JOHN BORGER: Somebody has just applied a rubber stamp to 9,000 pages and said that there's no reason to give any of this to anybody.
ELIZABETH STAWICKI: John Borger represented the media organizations before the appeals court. He argues that before the files are destroyed, the judge should go through them, item by item, and assess the public's interest in the information. Borger claims that even though Crump ordered the files kept under seal, Crump never viewed them individually. Borger claims Crump left it up to the parties themselves to determine what individual items should be confidential. That prompted a question by Judge James Harten.
JAMES HARTEN: It sounds to me as though you're assuming that the district court committed an error.
JOHN BORGER: Your honor, as a matter of law, the district court does commit an error and an abuse of discretion when it does not look at the specific information that's at stake in a Data Practices Act context.
JAMES HARTEN: And so you're presuming that this district court judge committed an error here, even though you can't define and show where it is.
JOHN BORGER: I can-- where I can show where it is that he never looked at the information. It is obvious from the sequence that the data, the 9,000 pages, was never in his possession. He never looked at it.
ELIZABETH STAWICKI: The Minnesota Twins argue that they gave the information to the court as part of a lawsuit. And because the case is settled, the information in the file should not be given to the public. Twins attorney Roger Magnuson told the panel that judges have wide discretion in determining what to keep sealed.
ROGER MAGNUSON: And nowhere is that discretion more important than managing both the litigation process and the discovery process of litigation. Here, Judge Crump exercised discretion. It was required for him to do so. It was right for him to do so. It was reasonable for him to do so.
ELIZABETH STAWICKI: The news organizations argue that the commission, as a government entity, has some duty to preserve the Twins files. And that by abiding by Crump's order to destroy or return them, the commission is violating that duty. But the Commission's attorney, Corey Ehling, told the court the commission disagrees.
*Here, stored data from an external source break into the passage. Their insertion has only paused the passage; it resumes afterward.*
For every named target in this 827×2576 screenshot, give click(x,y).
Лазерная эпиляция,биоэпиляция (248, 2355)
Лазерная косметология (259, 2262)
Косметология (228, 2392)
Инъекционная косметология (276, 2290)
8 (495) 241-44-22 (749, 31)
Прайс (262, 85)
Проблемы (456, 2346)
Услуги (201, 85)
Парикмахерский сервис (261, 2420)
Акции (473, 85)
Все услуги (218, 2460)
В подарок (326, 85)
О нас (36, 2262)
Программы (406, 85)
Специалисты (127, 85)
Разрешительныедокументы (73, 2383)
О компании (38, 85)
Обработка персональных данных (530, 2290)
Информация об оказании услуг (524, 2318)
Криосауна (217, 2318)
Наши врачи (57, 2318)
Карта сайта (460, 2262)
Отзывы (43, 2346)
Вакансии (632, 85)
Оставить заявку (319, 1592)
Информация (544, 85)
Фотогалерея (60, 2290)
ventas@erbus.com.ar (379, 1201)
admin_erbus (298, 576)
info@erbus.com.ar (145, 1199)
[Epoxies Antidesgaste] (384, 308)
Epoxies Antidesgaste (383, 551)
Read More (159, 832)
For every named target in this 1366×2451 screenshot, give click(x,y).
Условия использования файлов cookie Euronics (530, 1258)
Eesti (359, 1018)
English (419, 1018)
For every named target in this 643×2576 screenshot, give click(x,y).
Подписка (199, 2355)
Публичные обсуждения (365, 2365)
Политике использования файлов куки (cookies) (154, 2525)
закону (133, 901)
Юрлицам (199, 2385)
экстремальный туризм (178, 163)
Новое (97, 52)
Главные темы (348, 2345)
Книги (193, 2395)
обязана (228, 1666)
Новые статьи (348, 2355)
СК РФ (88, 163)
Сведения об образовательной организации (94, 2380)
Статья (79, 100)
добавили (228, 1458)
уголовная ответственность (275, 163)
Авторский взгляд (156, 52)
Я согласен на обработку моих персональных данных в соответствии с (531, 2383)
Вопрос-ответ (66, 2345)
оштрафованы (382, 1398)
COREY EHLING: We don't see the statute as telling us, no matter what you say in your protective order, you got to hold on these documents and produce them to the public at the end of the case.
ELIZABETH STAWICKI: In a rebuttal, the news organizations attorney, John Borger, told the court that all he's asking for is for the parties to back up their claims that the individual items in the files should be private and not public.
JOHN BORGER: Put these folks to the test of backing up their assertions of confidentiality, the reasons for the confidentiality. If they've got legitimate reasons, legal and factual, let them say what they are, and let the judge determine whether they are legitimate.
ELIZABETH STAWICKI: The Court of Appeals must rule on the case within 90 days. I'm Elizabeth Stawicki. Minnesota Public Radio.